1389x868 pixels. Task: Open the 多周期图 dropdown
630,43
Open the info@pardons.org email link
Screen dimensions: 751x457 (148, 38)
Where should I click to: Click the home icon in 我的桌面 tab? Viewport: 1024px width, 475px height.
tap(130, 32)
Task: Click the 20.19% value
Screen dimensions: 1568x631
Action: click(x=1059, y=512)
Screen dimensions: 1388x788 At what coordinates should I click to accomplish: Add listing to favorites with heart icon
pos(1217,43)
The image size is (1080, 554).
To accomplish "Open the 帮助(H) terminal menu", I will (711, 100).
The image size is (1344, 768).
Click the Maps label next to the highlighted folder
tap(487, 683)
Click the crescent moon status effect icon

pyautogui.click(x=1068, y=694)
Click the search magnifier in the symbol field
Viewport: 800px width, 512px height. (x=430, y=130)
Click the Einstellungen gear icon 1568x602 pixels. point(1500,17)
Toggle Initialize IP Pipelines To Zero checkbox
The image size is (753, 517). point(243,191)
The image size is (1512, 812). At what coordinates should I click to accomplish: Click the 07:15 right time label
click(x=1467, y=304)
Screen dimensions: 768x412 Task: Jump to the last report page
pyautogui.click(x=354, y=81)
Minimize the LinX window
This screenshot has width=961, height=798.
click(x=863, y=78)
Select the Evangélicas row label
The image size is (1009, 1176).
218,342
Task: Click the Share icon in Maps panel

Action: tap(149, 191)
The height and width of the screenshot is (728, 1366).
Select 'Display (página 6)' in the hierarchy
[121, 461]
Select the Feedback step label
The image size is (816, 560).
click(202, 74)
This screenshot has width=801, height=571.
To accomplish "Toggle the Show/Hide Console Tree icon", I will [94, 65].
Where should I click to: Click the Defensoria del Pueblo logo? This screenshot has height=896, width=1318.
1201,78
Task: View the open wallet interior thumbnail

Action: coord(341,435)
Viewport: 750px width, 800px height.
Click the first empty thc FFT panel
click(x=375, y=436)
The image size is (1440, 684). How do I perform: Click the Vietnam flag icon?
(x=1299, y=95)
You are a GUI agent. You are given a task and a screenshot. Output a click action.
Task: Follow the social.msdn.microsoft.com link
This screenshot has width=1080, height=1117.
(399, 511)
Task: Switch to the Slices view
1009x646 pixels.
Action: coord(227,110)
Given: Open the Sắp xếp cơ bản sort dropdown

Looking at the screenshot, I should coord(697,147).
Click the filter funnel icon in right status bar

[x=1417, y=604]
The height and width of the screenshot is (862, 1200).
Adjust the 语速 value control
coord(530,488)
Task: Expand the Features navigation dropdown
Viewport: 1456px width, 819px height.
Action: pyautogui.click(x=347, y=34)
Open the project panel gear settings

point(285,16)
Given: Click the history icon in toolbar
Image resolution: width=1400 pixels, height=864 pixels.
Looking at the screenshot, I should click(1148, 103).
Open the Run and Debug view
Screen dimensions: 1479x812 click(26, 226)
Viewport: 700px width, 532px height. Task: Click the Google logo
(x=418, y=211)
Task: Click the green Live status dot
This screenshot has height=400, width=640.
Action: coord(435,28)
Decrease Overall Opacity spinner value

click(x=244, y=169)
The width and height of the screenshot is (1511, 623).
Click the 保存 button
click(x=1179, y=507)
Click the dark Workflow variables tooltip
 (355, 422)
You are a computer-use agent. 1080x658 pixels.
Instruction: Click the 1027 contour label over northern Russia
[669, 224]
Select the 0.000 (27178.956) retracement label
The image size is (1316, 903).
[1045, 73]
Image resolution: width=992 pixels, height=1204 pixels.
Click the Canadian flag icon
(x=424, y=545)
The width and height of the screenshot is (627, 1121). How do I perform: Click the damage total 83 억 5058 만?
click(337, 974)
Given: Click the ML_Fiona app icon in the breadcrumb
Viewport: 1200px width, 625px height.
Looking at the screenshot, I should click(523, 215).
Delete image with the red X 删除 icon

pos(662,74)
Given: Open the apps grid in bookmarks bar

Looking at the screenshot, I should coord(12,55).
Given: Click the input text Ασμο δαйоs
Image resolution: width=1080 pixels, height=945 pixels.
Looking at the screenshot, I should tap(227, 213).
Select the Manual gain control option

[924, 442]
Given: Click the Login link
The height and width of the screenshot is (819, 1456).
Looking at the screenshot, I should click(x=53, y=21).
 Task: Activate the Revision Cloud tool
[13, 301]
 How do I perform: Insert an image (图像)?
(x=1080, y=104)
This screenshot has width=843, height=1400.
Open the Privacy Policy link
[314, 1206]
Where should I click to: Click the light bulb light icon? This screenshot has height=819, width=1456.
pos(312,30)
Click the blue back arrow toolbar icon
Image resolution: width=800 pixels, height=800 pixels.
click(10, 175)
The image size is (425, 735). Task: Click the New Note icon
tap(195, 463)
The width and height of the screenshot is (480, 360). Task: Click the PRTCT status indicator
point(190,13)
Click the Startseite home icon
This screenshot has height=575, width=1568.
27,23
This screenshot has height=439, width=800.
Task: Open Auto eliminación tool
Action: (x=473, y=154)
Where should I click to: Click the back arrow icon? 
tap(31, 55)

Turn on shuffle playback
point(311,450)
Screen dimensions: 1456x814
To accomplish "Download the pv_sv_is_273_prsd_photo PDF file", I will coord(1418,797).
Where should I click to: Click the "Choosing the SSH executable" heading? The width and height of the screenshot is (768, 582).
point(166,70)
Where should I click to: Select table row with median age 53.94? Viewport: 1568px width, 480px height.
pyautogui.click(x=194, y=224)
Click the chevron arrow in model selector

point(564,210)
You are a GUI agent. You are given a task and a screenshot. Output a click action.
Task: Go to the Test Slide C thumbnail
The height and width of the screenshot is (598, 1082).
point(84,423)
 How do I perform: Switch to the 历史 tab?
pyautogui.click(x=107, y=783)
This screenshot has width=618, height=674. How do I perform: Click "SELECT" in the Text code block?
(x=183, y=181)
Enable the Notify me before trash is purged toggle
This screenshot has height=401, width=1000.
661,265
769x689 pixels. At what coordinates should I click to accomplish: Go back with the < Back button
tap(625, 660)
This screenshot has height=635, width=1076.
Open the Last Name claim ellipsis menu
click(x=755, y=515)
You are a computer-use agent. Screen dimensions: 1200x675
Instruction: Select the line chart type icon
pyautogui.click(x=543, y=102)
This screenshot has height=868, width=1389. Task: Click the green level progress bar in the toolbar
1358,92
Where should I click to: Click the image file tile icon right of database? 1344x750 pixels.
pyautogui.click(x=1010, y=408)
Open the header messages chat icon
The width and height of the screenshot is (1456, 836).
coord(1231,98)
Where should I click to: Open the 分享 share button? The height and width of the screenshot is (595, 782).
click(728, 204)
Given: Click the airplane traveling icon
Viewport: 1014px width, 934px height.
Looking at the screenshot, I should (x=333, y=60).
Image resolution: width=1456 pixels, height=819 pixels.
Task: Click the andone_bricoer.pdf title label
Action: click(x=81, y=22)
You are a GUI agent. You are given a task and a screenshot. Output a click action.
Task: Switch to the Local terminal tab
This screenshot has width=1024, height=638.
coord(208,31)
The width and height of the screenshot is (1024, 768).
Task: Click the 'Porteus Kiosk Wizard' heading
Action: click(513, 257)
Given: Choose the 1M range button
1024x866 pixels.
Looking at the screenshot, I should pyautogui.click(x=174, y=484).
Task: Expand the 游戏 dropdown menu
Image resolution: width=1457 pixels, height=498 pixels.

....

Cite estas linhas sem alterar nada, abrangendo todos os registros acima.

RESULTADO DO EXERCÍCIO.
1389x868 pixels. Task: Open the 多周期图 dropdown
630,43
Open the info@pardons.org email link
Screen dimensions: 751x457 (148, 38)
Where should I click to: Click the home icon in 我的桌面 tab? Viewport: 1024px width, 475px height.
tap(130, 32)
Task: Click the 20.19% value
Screen dimensions: 1568x631
Action: click(x=1059, y=512)
Screen dimensions: 1388x788 At what coordinates should I click to accomplish: Add listing to favorites with heart icon
pos(1217,43)
The image size is (1080, 554).
To accomplish "Open the 帮助(H) terminal menu", I will (711, 100).
The image size is (1344, 768).
Click the Maps label next to the highlighted folder
tap(487, 683)
Click the crescent moon status effect icon

pyautogui.click(x=1068, y=694)
Click the search magnifier in the symbol field
Viewport: 800px width, 512px height. (x=430, y=130)
Click the Einstellungen gear icon 1568x602 pixels. point(1500,17)
Toggle Initialize IP Pipelines To Zero checkbox
The image size is (753, 517). point(243,191)
The image size is (1512, 812). At what coordinates should I click to accomplish: Click the 07:15 right time label
click(x=1467, y=304)
Screen dimensions: 768x412 Task: Jump to the last report page
pyautogui.click(x=354, y=81)
Minimize the LinX window
This screenshot has width=961, height=798.
click(x=863, y=78)
Select the Evangélicas row label
The image size is (1009, 1176).
218,342
Task: Click the Share icon in Maps panel

Action: tap(149, 191)
The height and width of the screenshot is (728, 1366).
Select 'Display (página 6)' in the hierarchy
[121, 461]
Select the Feedback step label
The image size is (816, 560).
click(202, 74)
This screenshot has width=801, height=571.
To accomplish "Toggle the Show/Hide Console Tree icon", I will [94, 65].
Where should I click to: Click the Defensoria del Pueblo logo? This screenshot has height=896, width=1318.
1201,78
Task: View the open wallet interior thumbnail

Action: coord(341,435)
Viewport: 750px width, 800px height.
Click the first empty thc FFT panel
click(x=375, y=436)
The image size is (1440, 684). How do I perform: Click the Vietnam flag icon?
(x=1299, y=95)
You are a GUI agent. You are given a task and a screenshot. Output a click action.
Task: Follow the social.msdn.microsoft.com link
This screenshot has width=1080, height=1117.
(399, 511)
Task: Switch to the Slices view
1009x646 pixels.
Action: coord(227,110)
Given: Open the Sắp xếp cơ bản sort dropdown

Looking at the screenshot, I should coord(697,147).
Click the filter funnel icon in right status bar

[x=1417, y=604]
The height and width of the screenshot is (862, 1200).
Adjust the 语速 value control
coord(530,488)
Task: Expand the Features navigation dropdown
Viewport: 1456px width, 819px height.
Action: pyautogui.click(x=347, y=34)
Open the project panel gear settings

point(285,16)
Given: Click the history icon in toolbar
Image resolution: width=1400 pixels, height=864 pixels.
Looking at the screenshot, I should click(1148, 103).
Open the Run and Debug view
Screen dimensions: 1479x812 click(26, 226)
Viewport: 700px width, 532px height. Task: Click the Google logo
(x=418, y=211)
Task: Click the green Live status dot
This screenshot has height=400, width=640.
Action: coord(435,28)
Decrease Overall Opacity spinner value

click(x=244, y=169)
The width and height of the screenshot is (1511, 623).
Click the 保存 button
click(x=1179, y=507)
Click the dark Workflow variables tooltip
 (355, 422)
You are a computer-use agent. 1080x658 pixels.
Instruction: Click the 1027 contour label over northern Russia
[669, 224]
Select the 0.000 (27178.956) retracement label
The image size is (1316, 903).
[1045, 73]
Image resolution: width=992 pixels, height=1204 pixels.
Click the Canadian flag icon
(x=424, y=545)
The width and height of the screenshot is (627, 1121). How do I perform: Click the damage total 83 억 5058 만?
click(337, 974)
Given: Click the ML_Fiona app icon in the breadcrumb
Viewport: 1200px width, 625px height.
Looking at the screenshot, I should click(523, 215).
Delete image with the red X 删除 icon

pos(662,74)
Given: Open the apps grid in bookmarks bar

Looking at the screenshot, I should coord(12,55).
Given: Click the input text Ασμο δαйоs
Image resolution: width=1080 pixels, height=945 pixels.
Looking at the screenshot, I should tap(227, 213).
Select the Manual gain control option

[924, 442]
Given: Click the Login link
The height and width of the screenshot is (819, 1456).
Looking at the screenshot, I should click(x=53, y=21).
 Task: Activate the Revision Cloud tool
[13, 301]
 How do I perform: Insert an image (图像)?
(x=1080, y=104)
This screenshot has width=843, height=1400.
Open the Privacy Policy link
[314, 1206]
Where should I click to: Click the light bulb light icon? This screenshot has height=819, width=1456.
pos(312,30)
Click the blue back arrow toolbar icon
Image resolution: width=800 pixels, height=800 pixels.
click(10, 175)
The image size is (425, 735). Task: Click the New Note icon
tap(195, 463)
The width and height of the screenshot is (480, 360). Task: Click the PRTCT status indicator
point(190,13)
Click the Startseite home icon
This screenshot has height=575, width=1568.
27,23
This screenshot has height=439, width=800.
Task: Open Auto eliminación tool
Action: (x=473, y=154)
Where should I click to: Click the back arrow icon? 
tap(31, 55)

Turn on shuffle playback
point(311,450)
Screen dimensions: 1456x814
To accomplish "Download the pv_sv_is_273_prsd_photo PDF file", I will coord(1418,797).
Where should I click to: Click the "Choosing the SSH executable" heading? The width and height of the screenshot is (768, 582).
point(166,70)
Where should I click to: Select table row with median age 53.94? Viewport: 1568px width, 480px height.
pyautogui.click(x=194, y=224)
Click the chevron arrow in model selector

point(564,210)
You are a GUI agent. You are given a task and a screenshot. Output a click action.
Task: Go to the Test Slide C thumbnail
The height and width of the screenshot is (598, 1082).
point(84,423)
 How do I perform: Switch to the 历史 tab?
pyautogui.click(x=107, y=783)
This screenshot has width=618, height=674. How do I perform: Click "SELECT" in the Text code block?
(x=183, y=181)
Enable the Notify me before trash is purged toggle
This screenshot has height=401, width=1000.
661,265
769x689 pixels. At what coordinates should I click to accomplish: Go back with the < Back button
tap(625, 660)
This screenshot has height=635, width=1076.
Open the Last Name claim ellipsis menu
click(x=755, y=515)
You are a computer-use agent. Screen dimensions: 1200x675
Instruction: Select the line chart type icon
pyautogui.click(x=543, y=102)
This screenshot has height=868, width=1389. Task: Click the green level progress bar in the toolbar
1358,92
Where should I click to: Click the image file tile icon right of database? 1344x750 pixels.
pyautogui.click(x=1010, y=408)
Open the header messages chat icon
The width and height of the screenshot is (1456, 836).
coord(1231,98)
Where should I click to: Open the 分享 share button? The height and width of the screenshot is (595, 782).
click(728, 204)
Given: Click the airplane traveling icon
Viewport: 1014px width, 934px height.
Looking at the screenshot, I should (x=333, y=60).
Image resolution: width=1456 pixels, height=819 pixels.
Task: Click the andone_bricoer.pdf title label
Action: click(x=81, y=22)
You are a GUI agent. You are given a task and a screenshot. Output a click action.
Task: Switch to the Local terminal tab
This screenshot has width=1024, height=638.
coord(208,31)
The width and height of the screenshot is (1024, 768).
Task: Click the 'Porteus Kiosk Wizard' heading
Action: click(513, 257)
Given: Choose the 1M range button
1024x866 pixels.
Looking at the screenshot, I should pyautogui.click(x=174, y=484).
Task: Expand the 游戏 dropdown menu
Image resolution: width=1457 pixels, height=498 pixels.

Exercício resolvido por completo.